I have the following equation: $H = A + {\frac{1}{2}}L^2 - {\frac{1}{6}}L^3$, with $L = I - A$, where $L$, $A$, and $H$ are all the same sized square matrices, $L$ is symmetric and $I$ denotes the identity matrix. I rewrote the equation to the following: $H = {\frac{1}{6}}A^3 + {\frac{1}{2}}A + {\frac{1}{3}}I$. I want to isolate A but can't seem to find a suitable way. The answer is probably obvious. However, it's been a while since my last linear algebra class. A numerical approach would also be more than welcome if there is no closed-form solution. For anybody interested, the first equation is the 3rd-degree Taylor series approximation of the Heat-Kernel solution for a graph, L denotes the symmetric Laplace matrix, and A denotes the normalized adjacency matrix. I really appreciate any help you can provide.

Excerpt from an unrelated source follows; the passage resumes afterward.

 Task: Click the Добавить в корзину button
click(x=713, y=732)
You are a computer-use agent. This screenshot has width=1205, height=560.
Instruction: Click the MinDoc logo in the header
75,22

Edit: I used Matlab's symbolic toolbox to evaluate a symbolic solution. However, this takes up to 20min for a single 9x9 (9 node Graph), which is not feasible, which led me to a faster numeric method. It's not a closed-form solution, but with the fixed-point iteration, one can approximate a solution quite well. I formulated the fixed-point problem as follows: $x_{n+1} = 2H-{\frac{2}{3}}I-{\frac{1}{3}}x_n^3$ with $x$ denoting the normalized adjacency matrix ($A$). I used the following python code to approximate the solution:
import numpy as np
def fixPointIteration(func, x0, iter, tol):
i = 0
e = 1
while(i <= iter and e > tol):
x = np.asarray(func(x0), dtype=float)
e = mse(func(x), x)
i += 1
x0 = x
print(f"ran for {i} iterations with error {e}")
return np.round(x, 10)
def normAdj2Adj(nAdj):
nAdj[nAdj != 0] = 1
return nAdj.transpose()
dim = heat.shape[0]
func = lambda A: 2*heat - (2/3)*np.eye(dim) - (1/3)*np.linalg.matrix_power(A, 3)

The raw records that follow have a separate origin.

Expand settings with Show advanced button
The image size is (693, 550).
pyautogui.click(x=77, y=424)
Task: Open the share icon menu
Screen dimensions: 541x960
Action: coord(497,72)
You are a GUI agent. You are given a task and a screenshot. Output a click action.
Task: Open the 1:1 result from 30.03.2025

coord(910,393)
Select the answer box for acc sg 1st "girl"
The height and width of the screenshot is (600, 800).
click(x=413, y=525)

normalizedAdj = fixPointIteration(func=func, x0=np.eye(dim), iter=1000000, tol=1e-30)
recoveredAdj = normAdj2Adj(normalizedAdj)
I hope this can help somebody.
The solution matrix $A$ can be found in a straight forward manner.

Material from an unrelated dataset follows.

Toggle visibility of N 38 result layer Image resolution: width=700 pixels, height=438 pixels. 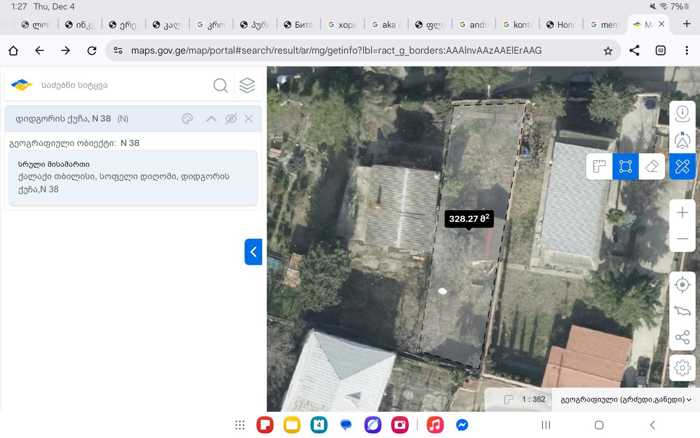[230, 119]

The cubic matrix equation is
$$ H = \frac{1}{6} A^3 + \frac{1}{2} A + \dfrac{1}{3} I $$
Since $A$ (the unknown matrix) is symmetric, it can be diagonalized, and written as $ A = R D R^T $, where $D$ is a diagonal matrix and $R$ is an orthogonal (rotation) matrix.
Therefore the right hand side, becomes
$ R \left( \frac{1}{6} D^3 + \frac{1}{2} D + \frac{1}{3} I \right) R^T $
It follows from this that matrix $H$ (which is symmetric) must have the same matrix $R$ as the right hand side.
Thus our problem reduces to solving $n$ scalar cubic equations. If $D_H$ is the diagonal matrix associated with $H$, then
$ D_H = \frac{1}{6} D^3 + \frac{1}{2} D + \frac{1}{3} I $
Taking the diagonal elements of both sides one by one, a cubic equation in $D_{ii}$ can be constructed, and solved. Since this is a cubic equation, we have at least one real root, for $i = 1, \dots ,n $
Once all the diagonal elements of matrix $D$ have been computed, matrix $A$ is given by
$ A = R D R^T $
I've tested the above method and verified that it gives the correct solutions for the matrix $A$.